WHAT NEEDS TO BE DONE
Nothing but the lines from the one containing "Screen dimensions: 1425x891" through the one containing "You are a computer-use agent. The", both included, should be given again, each exactly as written below.

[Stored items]
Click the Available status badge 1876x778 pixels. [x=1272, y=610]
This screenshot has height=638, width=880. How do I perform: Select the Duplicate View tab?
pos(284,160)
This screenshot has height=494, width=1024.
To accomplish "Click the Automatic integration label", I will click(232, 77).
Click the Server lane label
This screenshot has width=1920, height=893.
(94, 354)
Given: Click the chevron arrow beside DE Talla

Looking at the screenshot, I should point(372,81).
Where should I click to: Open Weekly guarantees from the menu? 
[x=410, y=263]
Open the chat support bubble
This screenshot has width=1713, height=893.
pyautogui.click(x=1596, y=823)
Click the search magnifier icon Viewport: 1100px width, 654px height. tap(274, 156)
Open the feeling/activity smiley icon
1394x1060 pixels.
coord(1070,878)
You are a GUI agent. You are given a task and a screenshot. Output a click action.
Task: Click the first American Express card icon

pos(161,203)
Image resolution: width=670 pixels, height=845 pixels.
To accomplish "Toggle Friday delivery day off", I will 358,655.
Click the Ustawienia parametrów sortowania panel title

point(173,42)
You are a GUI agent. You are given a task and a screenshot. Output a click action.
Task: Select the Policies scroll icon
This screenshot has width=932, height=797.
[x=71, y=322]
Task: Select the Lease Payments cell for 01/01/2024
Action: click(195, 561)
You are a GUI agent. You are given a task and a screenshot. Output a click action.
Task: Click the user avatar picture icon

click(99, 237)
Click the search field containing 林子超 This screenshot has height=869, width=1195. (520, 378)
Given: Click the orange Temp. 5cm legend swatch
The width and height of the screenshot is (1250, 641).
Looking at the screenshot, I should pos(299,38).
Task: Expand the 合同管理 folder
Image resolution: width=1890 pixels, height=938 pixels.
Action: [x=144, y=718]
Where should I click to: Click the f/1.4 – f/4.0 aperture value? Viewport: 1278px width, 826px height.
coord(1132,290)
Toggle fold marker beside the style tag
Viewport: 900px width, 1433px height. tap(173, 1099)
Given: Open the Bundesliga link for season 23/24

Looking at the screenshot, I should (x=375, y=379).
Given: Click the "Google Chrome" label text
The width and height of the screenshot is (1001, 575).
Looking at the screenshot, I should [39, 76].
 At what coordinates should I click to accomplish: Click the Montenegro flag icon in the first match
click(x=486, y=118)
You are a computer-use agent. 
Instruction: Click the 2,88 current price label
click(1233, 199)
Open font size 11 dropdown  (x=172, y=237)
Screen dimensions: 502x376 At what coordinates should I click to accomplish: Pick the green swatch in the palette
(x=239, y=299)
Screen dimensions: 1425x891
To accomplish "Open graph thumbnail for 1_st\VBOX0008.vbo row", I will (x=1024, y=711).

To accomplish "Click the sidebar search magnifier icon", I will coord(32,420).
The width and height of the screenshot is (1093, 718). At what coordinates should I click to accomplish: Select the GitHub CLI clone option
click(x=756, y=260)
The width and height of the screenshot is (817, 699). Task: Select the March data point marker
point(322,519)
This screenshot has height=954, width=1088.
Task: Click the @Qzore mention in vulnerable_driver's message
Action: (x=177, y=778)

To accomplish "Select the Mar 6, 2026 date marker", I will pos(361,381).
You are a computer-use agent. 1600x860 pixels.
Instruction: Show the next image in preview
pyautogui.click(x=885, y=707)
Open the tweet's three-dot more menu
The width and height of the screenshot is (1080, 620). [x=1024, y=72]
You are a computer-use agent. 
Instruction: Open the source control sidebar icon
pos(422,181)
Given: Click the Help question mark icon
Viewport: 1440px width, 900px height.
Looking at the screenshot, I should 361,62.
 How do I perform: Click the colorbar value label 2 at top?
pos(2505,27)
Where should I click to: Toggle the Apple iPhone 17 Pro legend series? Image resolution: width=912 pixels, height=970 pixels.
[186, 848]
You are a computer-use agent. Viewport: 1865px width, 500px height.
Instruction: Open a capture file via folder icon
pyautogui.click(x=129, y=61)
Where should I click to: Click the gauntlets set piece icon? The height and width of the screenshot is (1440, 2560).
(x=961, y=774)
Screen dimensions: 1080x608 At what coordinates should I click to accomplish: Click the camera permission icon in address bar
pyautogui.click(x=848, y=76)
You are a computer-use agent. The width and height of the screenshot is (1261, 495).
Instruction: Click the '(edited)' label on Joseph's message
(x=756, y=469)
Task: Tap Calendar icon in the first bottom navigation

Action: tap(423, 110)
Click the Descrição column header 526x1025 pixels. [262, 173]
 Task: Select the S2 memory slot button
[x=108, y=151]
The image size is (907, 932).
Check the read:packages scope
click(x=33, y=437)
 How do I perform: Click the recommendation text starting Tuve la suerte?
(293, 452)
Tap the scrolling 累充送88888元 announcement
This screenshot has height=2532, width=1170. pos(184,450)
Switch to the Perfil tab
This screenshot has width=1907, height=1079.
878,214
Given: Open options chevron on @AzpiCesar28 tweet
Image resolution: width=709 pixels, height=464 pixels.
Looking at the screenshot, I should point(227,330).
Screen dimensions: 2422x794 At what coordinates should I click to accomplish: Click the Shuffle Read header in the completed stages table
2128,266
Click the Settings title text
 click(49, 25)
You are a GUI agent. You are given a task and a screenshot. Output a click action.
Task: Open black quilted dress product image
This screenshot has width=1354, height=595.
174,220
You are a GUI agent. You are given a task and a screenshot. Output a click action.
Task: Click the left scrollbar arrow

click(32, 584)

RESULT
Screen dimensions: 1425x891
To accomplish "Open graph thumbnail for 1_st\VBOX0008.vbo row", I will (x=1024, y=711).

To accomplish "Click the sidebar search magnifier icon", I will coord(32,420).
The width and height of the screenshot is (1093, 718). At what coordinates should I click to accomplish: Select the GitHub CLI clone option
click(x=756, y=260)
The width and height of the screenshot is (817, 699). Task: Select the March data point marker
point(322,519)
This screenshot has height=954, width=1088.
Task: Click the @Qzore mention in vulnerable_driver's message
Action: (x=177, y=778)

To accomplish "Select the Mar 6, 2026 date marker", I will pos(361,381).
You are a computer-use agent. 1600x860 pixels.
Instruction: Show the next image in preview
pyautogui.click(x=885, y=707)
Open the tweet's three-dot more menu
The width and height of the screenshot is (1080, 620). [x=1024, y=72]
You are a computer-use agent. 
Instruction: Open the source control sidebar icon
pos(422,181)
Given: Click the Help question mark icon
Viewport: 1440px width, 900px height.
Looking at the screenshot, I should 361,62.
 How do I perform: Click the colorbar value label 2 at top?
pos(2505,27)
Where should I click to: Toggle the Apple iPhone 17 Pro legend series? Image resolution: width=912 pixels, height=970 pixels.
[186, 848]
You are a computer-use agent. Viewport: 1865px width, 500px height.
Instruction: Open a capture file via folder icon
pyautogui.click(x=129, y=61)
Where should I click to: Click the gauntlets set piece icon? The height and width of the screenshot is (1440, 2560).
(x=961, y=774)
Screen dimensions: 1080x608 At what coordinates should I click to accomplish: Click the camera permission icon in address bar
pyautogui.click(x=848, y=76)
You are a computer-use agent. The width and height of the screenshot is (1261, 495).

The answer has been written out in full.